Esto justificaría el hecho de que, hasta en dos ocasiones, Francisco alertara el domingo de que “aumenta el riesgo de una escalada nuclear, hasta el punto de que se hacen temer consecuencias incontrolables y catastróficas a nivel mundial”.
Este contexto bélico llevado al extremo es el que lleva al Papa a identificarse con “el sufrimiento de la población ucraniana tras la agresión sufrida”, que se une al respaldo anteriormente expresado a la nación para defenderse del invasor. A la par, Francisco reclama, tanto a Putin como al presidente Volodímir Zelenski y a la comunidad internacional, que pongan todos los medios que estén a su alcance para propiciar un alto el fuego inmediato y buscar una solución negociada a esta barbarie.
Cartuchos diplomáticos
A la vista está que el margen de diálogo con el autócrata ruso parece escaso, pero nunca se puede dar por imposible. A buen seguro, que todavía quedan cartuchos diplomáticos que permitan reconducir el caos reinante y frenar la actual deriva de destrucción que parece encaminarse a una guerra total.
De lo que nadie puede dudar a estar alturas es de la implicación de la Secretaría de Estado y del Papa para acabar con esta masacre. Así lo atestiguan los frutos de esta discreta y efectiva mediación, como se pudo constatar hace unos días, cuando trascendió que Francisco intervino para lograr un intercambio de prisioneros.
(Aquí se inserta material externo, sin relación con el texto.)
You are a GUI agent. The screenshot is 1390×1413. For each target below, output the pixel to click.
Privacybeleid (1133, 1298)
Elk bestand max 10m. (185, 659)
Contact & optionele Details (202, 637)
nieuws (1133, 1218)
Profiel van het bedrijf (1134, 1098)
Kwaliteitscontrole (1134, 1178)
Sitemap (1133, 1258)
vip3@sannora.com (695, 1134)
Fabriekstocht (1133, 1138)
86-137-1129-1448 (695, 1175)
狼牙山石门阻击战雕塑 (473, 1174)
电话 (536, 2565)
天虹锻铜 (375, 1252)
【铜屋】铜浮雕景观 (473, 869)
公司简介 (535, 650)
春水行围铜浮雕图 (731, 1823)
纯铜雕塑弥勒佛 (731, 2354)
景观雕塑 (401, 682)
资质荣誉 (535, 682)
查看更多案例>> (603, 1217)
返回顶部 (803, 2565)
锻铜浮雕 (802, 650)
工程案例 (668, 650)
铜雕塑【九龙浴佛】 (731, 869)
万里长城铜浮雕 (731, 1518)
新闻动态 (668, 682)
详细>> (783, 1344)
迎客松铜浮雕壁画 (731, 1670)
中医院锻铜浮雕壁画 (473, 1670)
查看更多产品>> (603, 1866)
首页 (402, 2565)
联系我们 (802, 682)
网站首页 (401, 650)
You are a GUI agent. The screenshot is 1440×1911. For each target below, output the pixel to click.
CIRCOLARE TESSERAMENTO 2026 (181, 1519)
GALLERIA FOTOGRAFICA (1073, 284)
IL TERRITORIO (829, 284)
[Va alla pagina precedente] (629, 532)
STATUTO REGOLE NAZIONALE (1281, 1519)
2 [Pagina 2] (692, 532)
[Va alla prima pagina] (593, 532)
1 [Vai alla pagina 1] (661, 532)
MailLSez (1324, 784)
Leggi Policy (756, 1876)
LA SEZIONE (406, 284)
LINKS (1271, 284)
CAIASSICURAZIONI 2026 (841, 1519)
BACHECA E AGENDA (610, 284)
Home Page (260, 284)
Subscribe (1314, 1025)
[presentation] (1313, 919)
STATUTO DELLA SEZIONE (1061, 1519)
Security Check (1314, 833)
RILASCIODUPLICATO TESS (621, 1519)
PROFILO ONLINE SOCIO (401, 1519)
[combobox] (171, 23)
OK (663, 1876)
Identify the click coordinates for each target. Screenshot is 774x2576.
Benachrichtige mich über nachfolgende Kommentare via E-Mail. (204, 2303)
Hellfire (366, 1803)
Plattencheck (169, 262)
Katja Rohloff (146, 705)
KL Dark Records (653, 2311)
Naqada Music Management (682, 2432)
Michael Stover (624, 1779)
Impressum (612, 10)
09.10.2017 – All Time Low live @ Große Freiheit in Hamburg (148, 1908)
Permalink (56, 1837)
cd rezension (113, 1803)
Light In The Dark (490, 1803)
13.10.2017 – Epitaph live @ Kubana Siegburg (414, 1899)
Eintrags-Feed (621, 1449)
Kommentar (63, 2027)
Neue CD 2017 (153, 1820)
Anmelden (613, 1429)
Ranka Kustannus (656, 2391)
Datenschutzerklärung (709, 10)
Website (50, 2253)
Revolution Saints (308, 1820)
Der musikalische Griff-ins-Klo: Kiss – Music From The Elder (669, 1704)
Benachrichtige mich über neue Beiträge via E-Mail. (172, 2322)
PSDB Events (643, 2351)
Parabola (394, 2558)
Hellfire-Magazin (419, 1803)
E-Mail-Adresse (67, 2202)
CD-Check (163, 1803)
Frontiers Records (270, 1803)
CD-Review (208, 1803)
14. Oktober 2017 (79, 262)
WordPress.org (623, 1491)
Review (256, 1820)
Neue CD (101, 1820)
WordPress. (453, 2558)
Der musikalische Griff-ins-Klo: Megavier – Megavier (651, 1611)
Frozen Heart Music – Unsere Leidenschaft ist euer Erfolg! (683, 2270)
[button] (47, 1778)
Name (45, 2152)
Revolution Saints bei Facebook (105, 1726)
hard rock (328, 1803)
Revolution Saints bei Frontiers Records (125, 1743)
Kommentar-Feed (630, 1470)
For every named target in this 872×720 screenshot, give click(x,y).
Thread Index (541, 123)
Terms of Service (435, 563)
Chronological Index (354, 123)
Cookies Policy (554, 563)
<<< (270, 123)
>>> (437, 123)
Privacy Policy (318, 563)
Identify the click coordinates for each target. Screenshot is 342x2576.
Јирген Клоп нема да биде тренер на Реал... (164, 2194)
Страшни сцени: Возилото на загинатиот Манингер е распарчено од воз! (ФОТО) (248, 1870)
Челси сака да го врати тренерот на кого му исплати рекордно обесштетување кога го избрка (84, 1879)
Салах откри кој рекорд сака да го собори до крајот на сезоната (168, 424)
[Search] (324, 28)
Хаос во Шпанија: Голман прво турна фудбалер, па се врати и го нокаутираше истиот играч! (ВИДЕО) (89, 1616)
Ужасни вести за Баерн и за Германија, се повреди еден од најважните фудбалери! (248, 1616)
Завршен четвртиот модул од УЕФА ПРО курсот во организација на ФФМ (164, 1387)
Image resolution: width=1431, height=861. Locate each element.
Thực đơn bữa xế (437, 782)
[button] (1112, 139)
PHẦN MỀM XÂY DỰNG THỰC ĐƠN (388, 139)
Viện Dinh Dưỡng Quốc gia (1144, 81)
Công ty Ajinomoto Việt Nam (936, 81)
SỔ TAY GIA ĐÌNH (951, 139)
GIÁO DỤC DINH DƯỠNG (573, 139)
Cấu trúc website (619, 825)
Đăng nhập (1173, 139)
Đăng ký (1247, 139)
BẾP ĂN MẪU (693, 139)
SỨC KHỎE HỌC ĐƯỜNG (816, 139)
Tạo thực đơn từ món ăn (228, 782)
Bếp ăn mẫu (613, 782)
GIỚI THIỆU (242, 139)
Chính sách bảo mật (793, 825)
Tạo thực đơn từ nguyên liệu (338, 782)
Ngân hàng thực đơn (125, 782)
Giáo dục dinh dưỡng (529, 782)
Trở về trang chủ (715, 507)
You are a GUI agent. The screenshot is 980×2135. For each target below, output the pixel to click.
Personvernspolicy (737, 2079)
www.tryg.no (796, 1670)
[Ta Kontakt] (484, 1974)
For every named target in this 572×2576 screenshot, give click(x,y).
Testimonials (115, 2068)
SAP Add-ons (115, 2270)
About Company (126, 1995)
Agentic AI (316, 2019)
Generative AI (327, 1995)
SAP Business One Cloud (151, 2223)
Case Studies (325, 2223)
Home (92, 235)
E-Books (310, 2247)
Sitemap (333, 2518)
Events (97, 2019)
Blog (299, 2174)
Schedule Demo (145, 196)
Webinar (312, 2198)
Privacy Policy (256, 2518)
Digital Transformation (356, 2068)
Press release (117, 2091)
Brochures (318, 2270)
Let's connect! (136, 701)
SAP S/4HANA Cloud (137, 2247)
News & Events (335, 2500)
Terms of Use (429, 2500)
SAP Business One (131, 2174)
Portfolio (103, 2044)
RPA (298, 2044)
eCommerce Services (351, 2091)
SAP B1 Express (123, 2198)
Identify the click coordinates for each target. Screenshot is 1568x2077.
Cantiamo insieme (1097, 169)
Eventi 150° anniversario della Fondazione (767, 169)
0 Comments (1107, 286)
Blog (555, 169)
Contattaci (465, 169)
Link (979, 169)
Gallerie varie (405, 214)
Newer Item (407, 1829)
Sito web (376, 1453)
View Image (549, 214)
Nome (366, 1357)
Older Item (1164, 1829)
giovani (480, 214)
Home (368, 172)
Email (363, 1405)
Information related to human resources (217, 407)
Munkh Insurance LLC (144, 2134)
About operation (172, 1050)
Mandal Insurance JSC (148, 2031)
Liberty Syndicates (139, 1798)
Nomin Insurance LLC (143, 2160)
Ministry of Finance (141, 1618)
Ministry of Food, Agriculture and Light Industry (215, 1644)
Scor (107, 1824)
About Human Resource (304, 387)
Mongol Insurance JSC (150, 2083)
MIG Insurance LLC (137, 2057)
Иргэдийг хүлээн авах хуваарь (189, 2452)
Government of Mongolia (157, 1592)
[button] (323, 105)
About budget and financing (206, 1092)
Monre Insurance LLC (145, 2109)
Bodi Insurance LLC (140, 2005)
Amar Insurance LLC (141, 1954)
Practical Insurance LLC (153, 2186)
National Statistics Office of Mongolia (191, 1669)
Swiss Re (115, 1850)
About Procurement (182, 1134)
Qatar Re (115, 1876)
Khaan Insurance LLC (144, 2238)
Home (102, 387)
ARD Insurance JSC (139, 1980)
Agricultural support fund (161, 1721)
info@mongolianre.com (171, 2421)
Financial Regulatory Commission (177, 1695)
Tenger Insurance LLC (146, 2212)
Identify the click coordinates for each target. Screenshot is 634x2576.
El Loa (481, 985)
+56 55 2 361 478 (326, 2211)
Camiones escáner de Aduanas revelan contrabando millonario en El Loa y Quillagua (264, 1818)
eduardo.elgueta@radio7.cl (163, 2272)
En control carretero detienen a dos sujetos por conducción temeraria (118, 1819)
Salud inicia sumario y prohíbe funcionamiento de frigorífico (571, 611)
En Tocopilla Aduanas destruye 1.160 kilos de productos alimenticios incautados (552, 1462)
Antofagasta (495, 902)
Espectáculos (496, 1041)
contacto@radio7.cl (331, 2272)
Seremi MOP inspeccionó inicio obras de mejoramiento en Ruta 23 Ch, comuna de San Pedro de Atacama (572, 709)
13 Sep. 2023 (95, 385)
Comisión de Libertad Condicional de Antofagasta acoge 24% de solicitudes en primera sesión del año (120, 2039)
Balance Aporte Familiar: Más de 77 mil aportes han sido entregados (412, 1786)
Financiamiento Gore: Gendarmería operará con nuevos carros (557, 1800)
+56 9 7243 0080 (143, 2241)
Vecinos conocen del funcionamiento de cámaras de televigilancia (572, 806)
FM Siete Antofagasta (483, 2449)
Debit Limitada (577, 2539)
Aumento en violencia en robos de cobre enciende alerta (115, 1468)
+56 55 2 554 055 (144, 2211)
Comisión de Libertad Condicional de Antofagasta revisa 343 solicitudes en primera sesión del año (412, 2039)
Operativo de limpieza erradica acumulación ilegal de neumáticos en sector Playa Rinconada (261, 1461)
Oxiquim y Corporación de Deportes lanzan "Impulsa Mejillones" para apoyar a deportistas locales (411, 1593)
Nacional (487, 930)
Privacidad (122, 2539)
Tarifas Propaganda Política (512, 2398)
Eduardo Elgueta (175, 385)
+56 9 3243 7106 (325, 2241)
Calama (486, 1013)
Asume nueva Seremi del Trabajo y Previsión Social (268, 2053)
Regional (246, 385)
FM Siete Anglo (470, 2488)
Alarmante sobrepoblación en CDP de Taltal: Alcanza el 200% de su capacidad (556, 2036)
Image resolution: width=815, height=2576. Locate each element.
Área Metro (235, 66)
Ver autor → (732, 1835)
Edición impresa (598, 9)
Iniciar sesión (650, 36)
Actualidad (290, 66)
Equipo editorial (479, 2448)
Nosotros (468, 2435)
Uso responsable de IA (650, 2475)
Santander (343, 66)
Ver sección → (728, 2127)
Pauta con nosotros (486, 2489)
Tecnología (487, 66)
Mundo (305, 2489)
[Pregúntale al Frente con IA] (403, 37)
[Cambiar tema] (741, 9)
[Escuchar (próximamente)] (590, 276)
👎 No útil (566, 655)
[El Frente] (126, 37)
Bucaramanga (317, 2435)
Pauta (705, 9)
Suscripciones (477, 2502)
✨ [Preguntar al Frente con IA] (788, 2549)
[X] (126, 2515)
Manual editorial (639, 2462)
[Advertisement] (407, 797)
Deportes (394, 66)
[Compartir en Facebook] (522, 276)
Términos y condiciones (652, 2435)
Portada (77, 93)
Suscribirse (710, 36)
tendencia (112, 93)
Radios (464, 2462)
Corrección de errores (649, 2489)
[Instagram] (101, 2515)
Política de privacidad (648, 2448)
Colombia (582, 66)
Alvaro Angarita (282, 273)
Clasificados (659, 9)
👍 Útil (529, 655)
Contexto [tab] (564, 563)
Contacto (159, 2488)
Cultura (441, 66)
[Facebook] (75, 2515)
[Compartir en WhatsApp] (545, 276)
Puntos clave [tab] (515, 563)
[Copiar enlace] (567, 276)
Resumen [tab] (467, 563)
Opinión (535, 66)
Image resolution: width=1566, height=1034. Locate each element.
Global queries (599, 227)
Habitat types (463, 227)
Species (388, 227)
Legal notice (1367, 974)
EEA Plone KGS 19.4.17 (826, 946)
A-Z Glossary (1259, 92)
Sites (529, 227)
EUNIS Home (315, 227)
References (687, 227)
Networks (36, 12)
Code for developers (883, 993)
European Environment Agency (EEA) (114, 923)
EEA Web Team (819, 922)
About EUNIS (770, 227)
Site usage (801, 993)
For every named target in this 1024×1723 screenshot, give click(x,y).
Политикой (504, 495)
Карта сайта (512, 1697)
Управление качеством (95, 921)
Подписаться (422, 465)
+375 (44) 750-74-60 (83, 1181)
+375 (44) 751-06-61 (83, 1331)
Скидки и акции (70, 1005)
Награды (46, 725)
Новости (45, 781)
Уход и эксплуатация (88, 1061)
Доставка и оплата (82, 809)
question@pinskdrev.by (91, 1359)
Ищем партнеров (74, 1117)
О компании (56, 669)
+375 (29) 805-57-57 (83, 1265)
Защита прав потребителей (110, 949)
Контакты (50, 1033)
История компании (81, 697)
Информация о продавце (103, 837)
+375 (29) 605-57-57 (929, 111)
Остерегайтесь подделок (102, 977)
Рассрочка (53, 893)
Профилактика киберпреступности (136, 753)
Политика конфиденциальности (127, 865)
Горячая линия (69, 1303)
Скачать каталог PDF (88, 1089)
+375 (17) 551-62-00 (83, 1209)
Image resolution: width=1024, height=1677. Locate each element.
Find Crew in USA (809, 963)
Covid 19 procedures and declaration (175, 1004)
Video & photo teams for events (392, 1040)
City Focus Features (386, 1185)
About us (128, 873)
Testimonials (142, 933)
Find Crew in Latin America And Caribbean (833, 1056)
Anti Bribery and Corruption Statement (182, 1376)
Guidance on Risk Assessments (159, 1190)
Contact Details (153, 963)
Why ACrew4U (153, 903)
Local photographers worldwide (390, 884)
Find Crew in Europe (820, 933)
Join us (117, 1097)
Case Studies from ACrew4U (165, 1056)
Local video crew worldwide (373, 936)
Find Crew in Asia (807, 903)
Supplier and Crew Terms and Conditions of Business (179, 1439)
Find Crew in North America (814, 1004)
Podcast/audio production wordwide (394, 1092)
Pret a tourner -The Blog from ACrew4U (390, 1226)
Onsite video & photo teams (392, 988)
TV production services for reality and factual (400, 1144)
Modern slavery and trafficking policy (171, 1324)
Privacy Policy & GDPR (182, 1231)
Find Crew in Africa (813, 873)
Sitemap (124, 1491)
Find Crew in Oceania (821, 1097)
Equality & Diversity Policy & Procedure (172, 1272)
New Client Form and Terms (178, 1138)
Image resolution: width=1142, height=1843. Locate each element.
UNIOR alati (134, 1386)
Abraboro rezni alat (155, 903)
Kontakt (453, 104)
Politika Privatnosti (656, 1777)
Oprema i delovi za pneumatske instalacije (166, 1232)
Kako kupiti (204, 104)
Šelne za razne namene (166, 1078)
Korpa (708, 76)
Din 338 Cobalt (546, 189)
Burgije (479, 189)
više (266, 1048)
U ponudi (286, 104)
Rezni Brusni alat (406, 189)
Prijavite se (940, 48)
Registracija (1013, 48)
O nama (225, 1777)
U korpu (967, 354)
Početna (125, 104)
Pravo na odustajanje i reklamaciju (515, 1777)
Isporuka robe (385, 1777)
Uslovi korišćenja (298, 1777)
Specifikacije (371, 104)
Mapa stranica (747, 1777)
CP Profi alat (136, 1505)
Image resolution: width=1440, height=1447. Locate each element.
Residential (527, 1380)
Aunque no se publiciten más episodios como este, que hablan de cierta esperanza en la oscuridad y desde fuera pueda percibirse cierta equidistancia de la Santa Sede, la realidad es que ha redoblado el principio histórico de neutralidad positiva de la diplomacia pontificia, que pasa por un equilibrio realmente desinteresado, y que busca mediar para sumar, dialogar, en lugar de enfrentar, con un único objetivo: la paz.